Nor does it benefit women when Matt Damon – encouraged by Peter Travers, it should be noted – spends the next several minutes justifying how someone could continue to work with a man like Harvey Weinstein who has such a skeevy reputation. As IF that’s the priority here. But sure. Let’s definitely keep the conversation going in that direction because it’s so helpful. And when it came time to talk about what will change in Hollywood in light of all these sexual harassment allegations, how the WORKPLACE might be improved, you know what Matt Damon is predicting? This is what Matt Damon wanted to talk about:
“I also think the day of the confidentiality agreements is over. I think it’s just completely over. Ten years ago, you made a claim against me and I had a big movie coming out, OK? I have $100 million or I have a movie that is personally important to me coming out, and close to the release of that film, you say, “Matt Damon grabbed my butt and stuck his tongue down my throat.” We would then go to mediation and organize a settlement. I’d go, “I don’t want this out there. Peter’s going to go out and talk to the press and run his mouth, and it’s going to be overshadowing the opening of this movie. How much money do you want?” The lawyers would get together, and they do this cost-benefit analysis, and they’d go, “Oh, this is what it’s worth.” And I look at the number and go, “OK, I’ll pay it, but you can never talk about this again. You’re f------ lying by the way, but never talk about this again.

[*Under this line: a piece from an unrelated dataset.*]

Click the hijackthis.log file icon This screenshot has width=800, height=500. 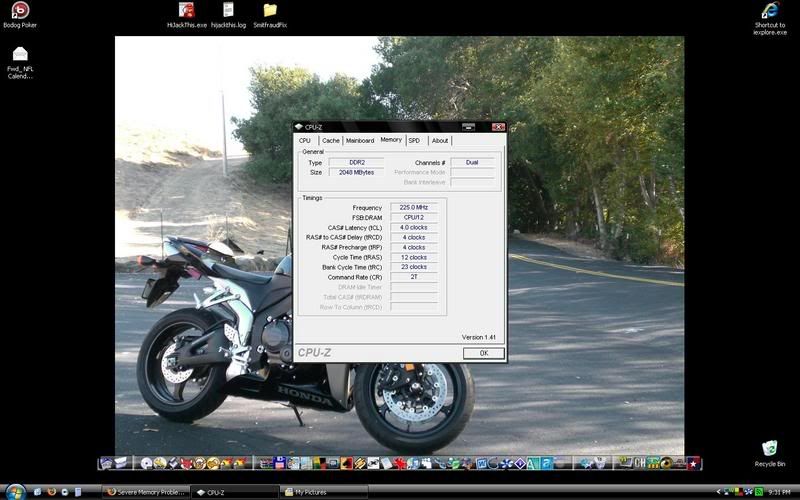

Now … with social media, these stories get — it’s like they get gasoline poured on them. So the moment a claim is made, if you make that same claim today to me, I would be scorched earth. I’d go, “I don’t care if it costs $10 million to fight this in court with you for 10 years, you are not taking my name from me. You are not taking my name and my reputation from me. I’ve worked too hard for it. And I earned it. You can’t just blow me up like that.” So I think once a claim is made, there will no longer be settlements. That’s just my prediction, I mean, just based on what I’ve seen.”

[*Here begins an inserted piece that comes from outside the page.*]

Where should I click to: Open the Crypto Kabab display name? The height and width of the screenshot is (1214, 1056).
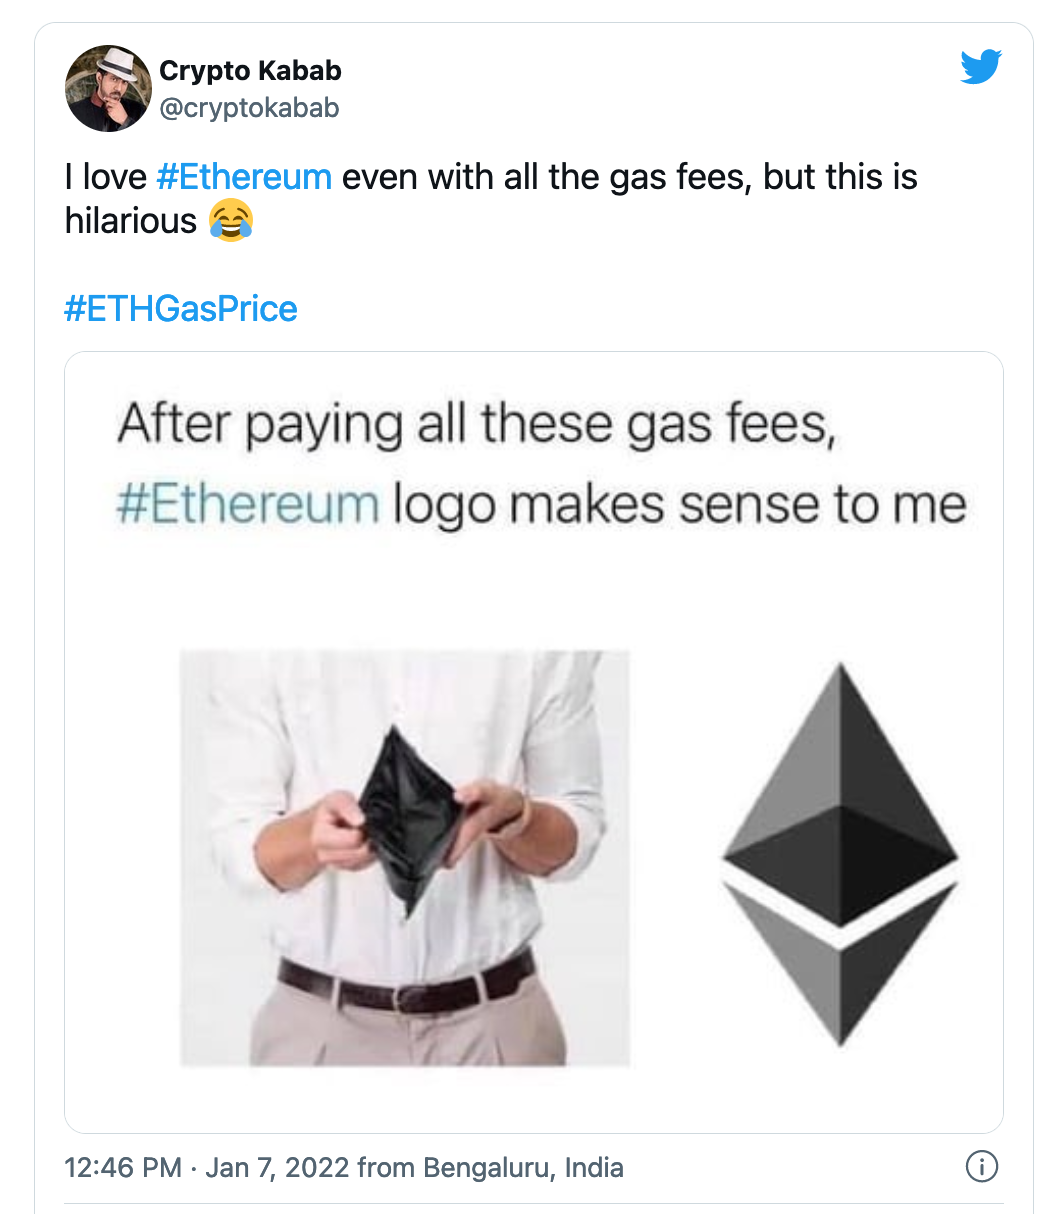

Well, there’s your Casey Affleck defence. You know, in case you were wondering what Matt Damon’s first response would be. “You’re f-cking lying” is pretty telling, non?
Which is why Peter Travers tries to save him here, with this follow-up question:
Isn’t that a good thing? Women have been doing it, and they’ve been told they can’t express what happened to them.
And of course Matt jumps back in to be all like, yes, yes, we have to listen to and believe women. But Matt, thirty seconds ago you were just describing a situation where “you’re f-cking lying” is your reaction! Does Matt Damon seem like in this interview that he’s preoccupied with the plight of sexual harassment victims? Or does it seem like he’s more invested in how to protect people who are gross but not technically rapists and those who’ve been falsely accused of sexual harassment?!
This is why people have been smashing their heads into their desks the last few weeks. He’s that guy in your office who, during a discussion about sexual harassment, is worried that he can’t flirt with a woman in a bar anymore. THAT is the priority. THAT is the problem.
Seriously, watch this interview. Or at least read the transcript. Maybe cancelling Matt Damon isn’t the answer, but can we all agree he needs some more training?